Am 08.05.2018 veröffentlicht

Ich traf Hans Püschel, der schon zu „DDR“-Zeiten gegen die Ungerechtigkeiten anlief. Aus gelebter Erfahrung stellt er der BRD ein wenig schmeichelhaftes Zeugnis aus.
Doch sehet und höret selber…
Gedichttext: Deutscher Mythos – von Hans Püschel:
Der Mythos und der Holokaust, das sind zwei große Dinger.
Und wem’s davor nicht artig graust, der ist ein schlimmer Finger!
Sie können beide nicht so recht wohl von einander lassen.
Und wehe, dem ergeht es schlecht, ohn knie’n und Händchen fassen!
Mit Lichtern noch wird’s heimelig – das gibt die schönsten Ketten.
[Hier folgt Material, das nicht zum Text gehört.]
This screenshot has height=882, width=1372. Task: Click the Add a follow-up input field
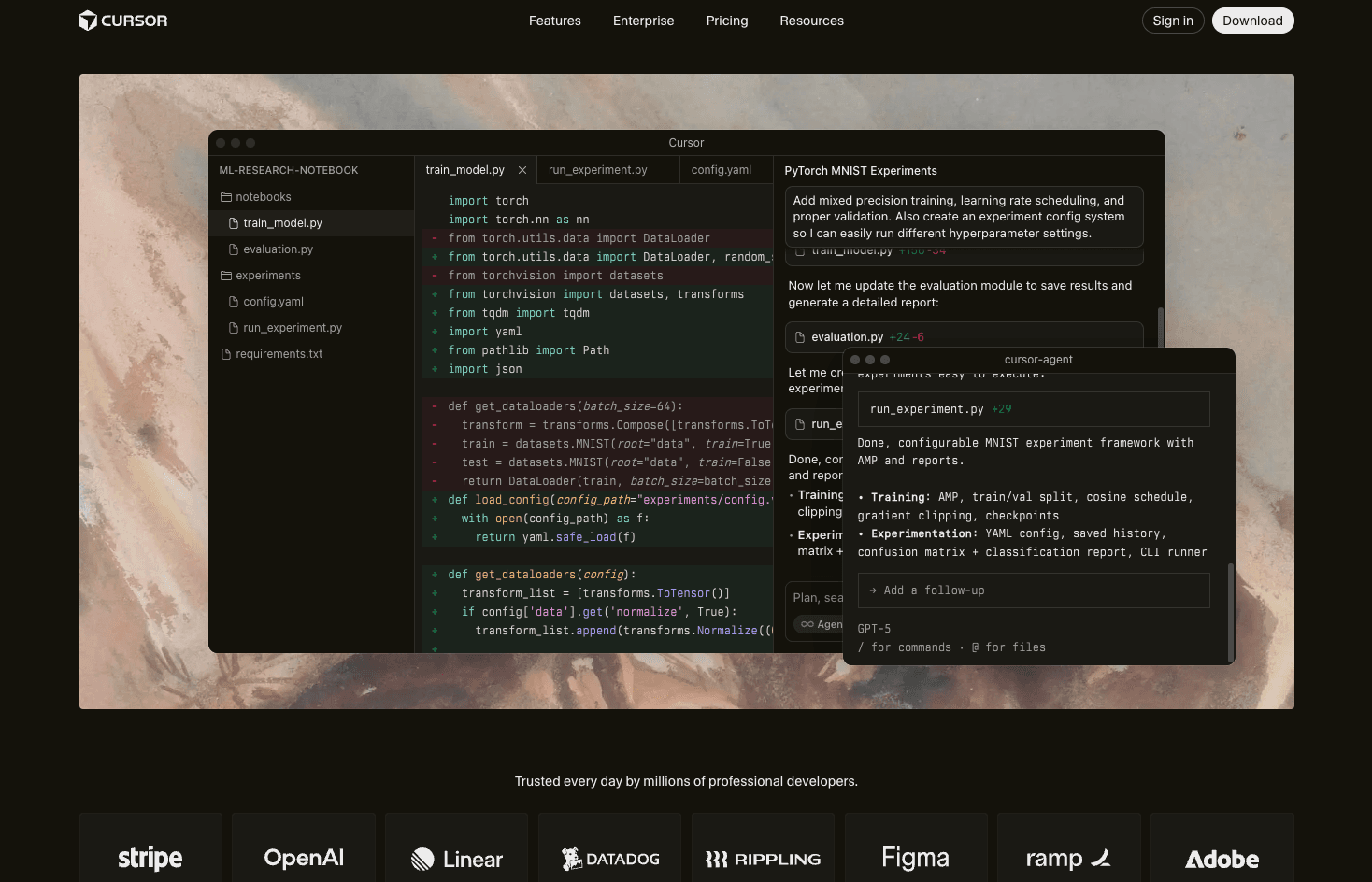(x=1033, y=590)
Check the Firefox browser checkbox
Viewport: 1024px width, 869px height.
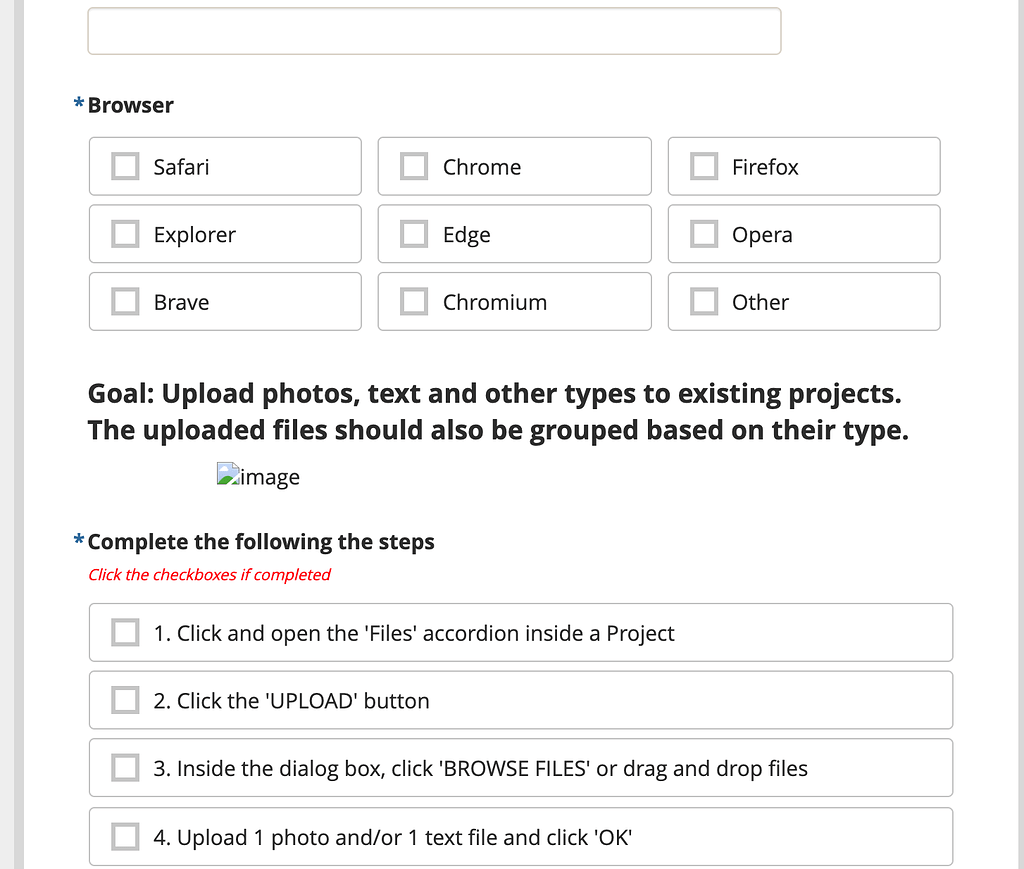(x=703, y=166)
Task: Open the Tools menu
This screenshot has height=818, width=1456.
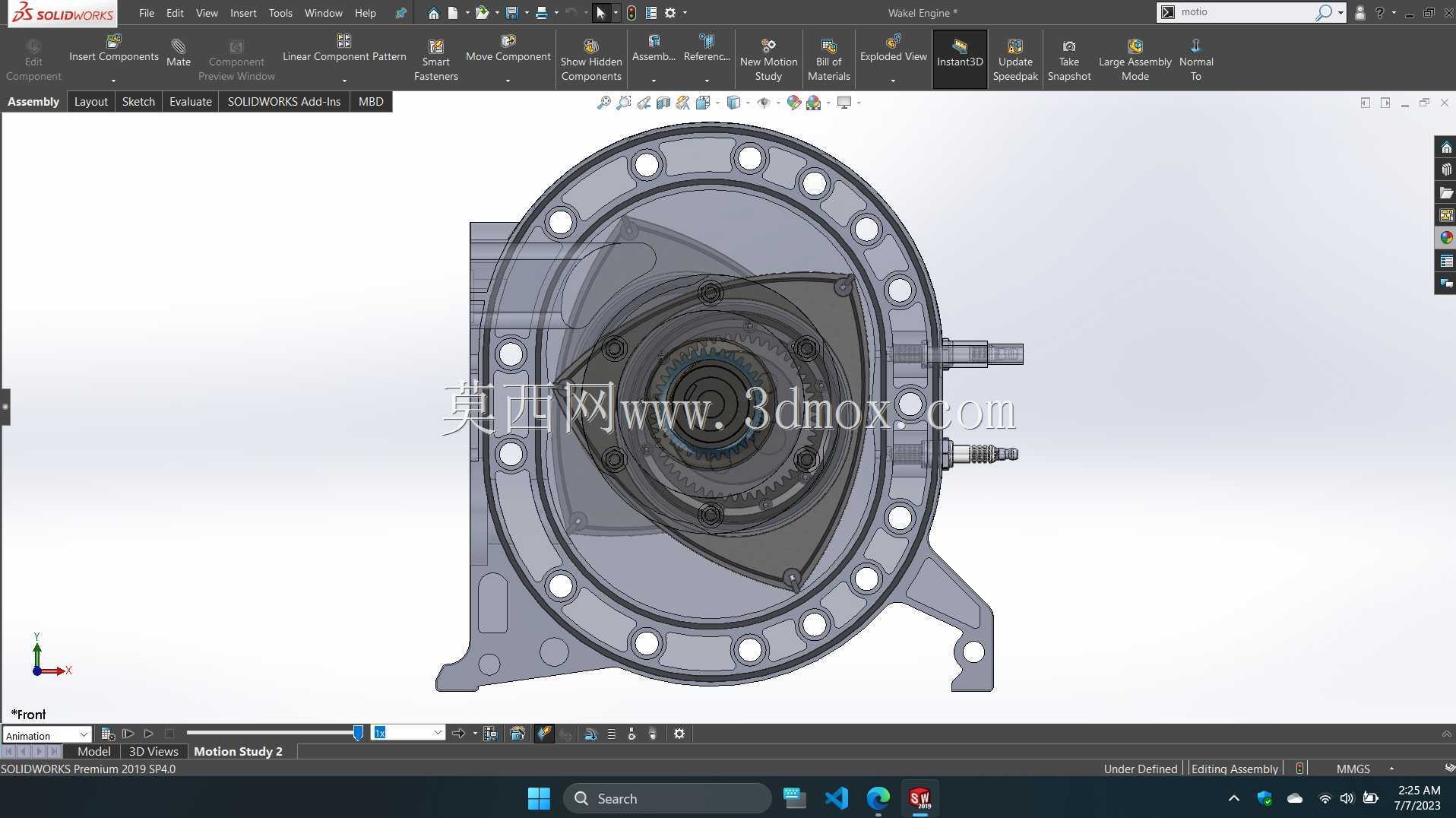Action: 280,13
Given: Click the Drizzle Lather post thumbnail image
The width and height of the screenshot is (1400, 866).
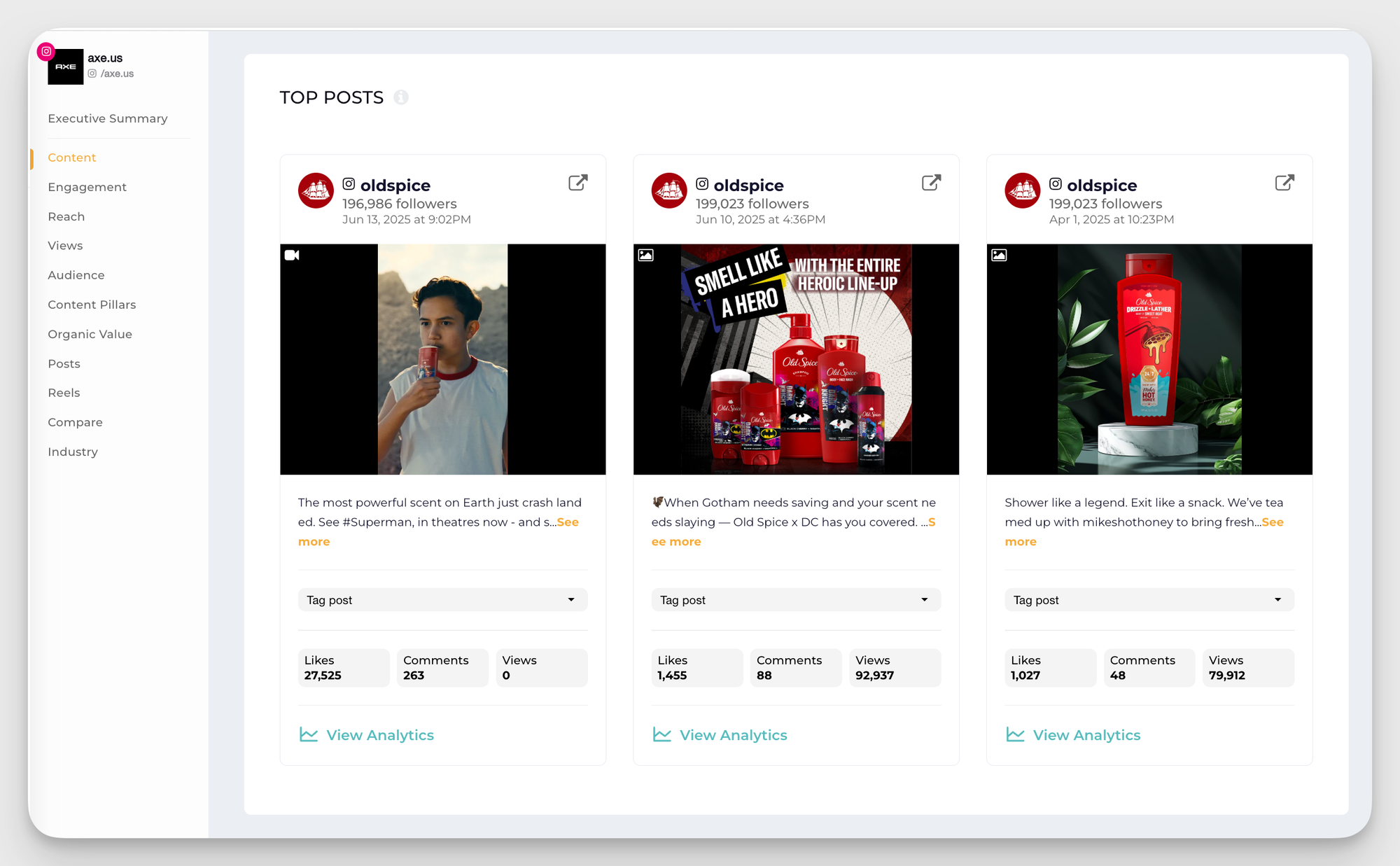Looking at the screenshot, I should 1149,359.
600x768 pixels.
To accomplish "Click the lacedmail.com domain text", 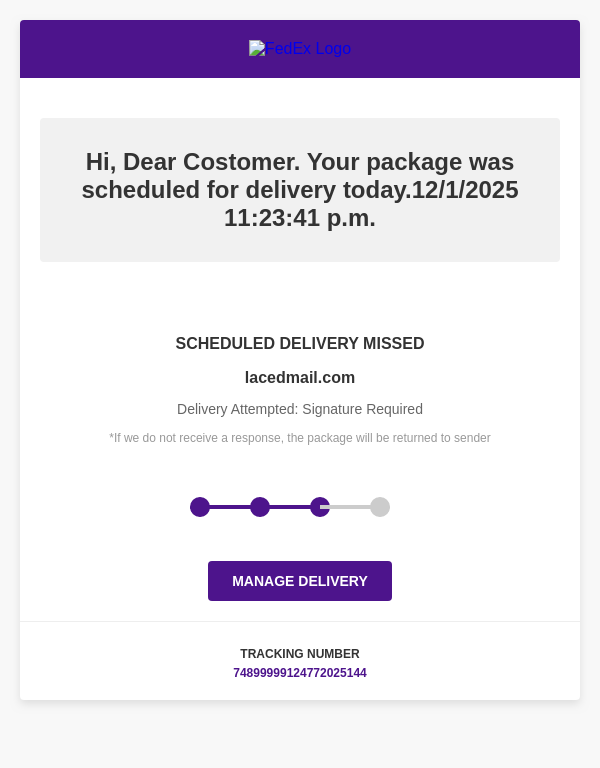I will click(x=300, y=378).
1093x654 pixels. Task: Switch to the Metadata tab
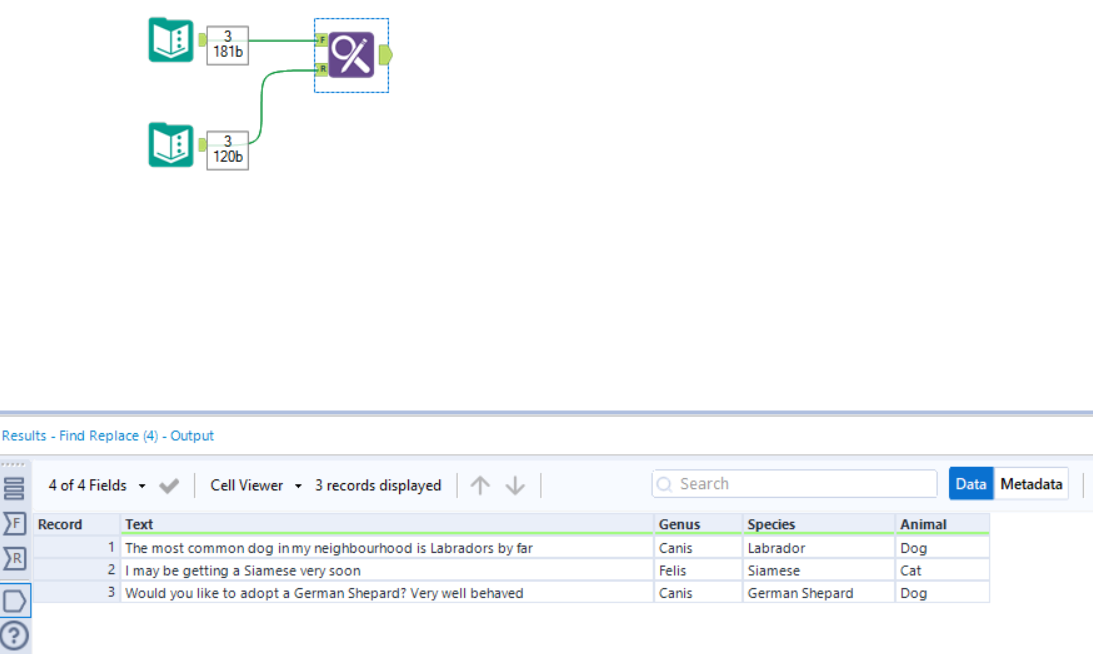click(1031, 483)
Bei ihn‘ steht niemand nur für sich. 
Sie häng’n uns an wie Kletten.
Die Mythen sind ja überall bei Völkern hier auf Erden stets Märchen aus der Zeiten Hall, aus Urgrund, Wuchs und Werden.
Das zeigt uns klar: S’ist eine Mär, wie’s Lied der Nibelungen.
Wohl niemand gäb dafür Gewähr, daß Wahres rein gesungen.
Ein Körnchen zwar ist immer dran, als Einkorn der Geschichte.
Doch zieht man selbst ungläub’gen Mann deshalb nicht vor Gerichte.
Den Kindern nur ist’s Märchen wahr und ihnen vorbehalten, daß sie im Geiste sehen klar die nebligen Gestalten.
Doch – ist der Mensch erwachsen dann, der Geist ihm wohl gereifet, die Märchenwelt der kluge Mann durch Wissen abgestreifet.
Wo dieses aber nicht geschieht, bleibt kindisch der Verstand.
Wohl gar noch bis ins dritte Glied. Und was wird aus dem Land?
Wo keiner will erwachsen sein, grad, mit aufrechtem Gang und stehen gar im Ringelreihn bei Holokaustgesang?
Erwachsen‘ Mann – so unbedarft kann es nicht weitergehn!
So vieles ist doch schon entlarvt als märchenhaft‘ Geschehn.
Das Einkorn ward millionenmal gestapelt, hoch, geschichtet durch der Erzähler g’waltge Zahl zum Mythos uns verdichtet.
Den Vorteil der Erzähler zieht bei Märchen all auf Erden.
Die Zuhörer – wo das geschieht – woll’n unterhalten werden.
Der Unterhaltungswert im Land hier lang schon ist vergangen.
Zu oft erzählt und ohn‘ Verstand – wer will dem noch anhangen?
Nur noch mit Hilf‘ der Polizei, eifrigster Standgerichte bewahr’n die falsch‘
Erzählerei der düst’ren Mordsgeschichte?
D e r Mythos ist zum Gruseln gut, nicht für’s reale Leben.
Dort braucht der Mensch zum Handeln Mut, nach Höherem zu streben!
Ist doch der Mensch ein ulkig‘ Ding: Will, kann und muß sich regen.
Und täglich steigt er in den Ring. Nur Kämpfen bringt ihm Segen!
Der Holokaust taugt nicht als Ziel der Seel‘ bei klarem Lichte.
Wir hab’n der bess’ren Mythen viel aus tausend Jahr’n Geschichte. Uns dort zu gründen, bringt uns Heil und Zukunft deutschem Volke!
Die böse Mär‘ auf’s Altenteil! Fort mit der düst’ren Wolke!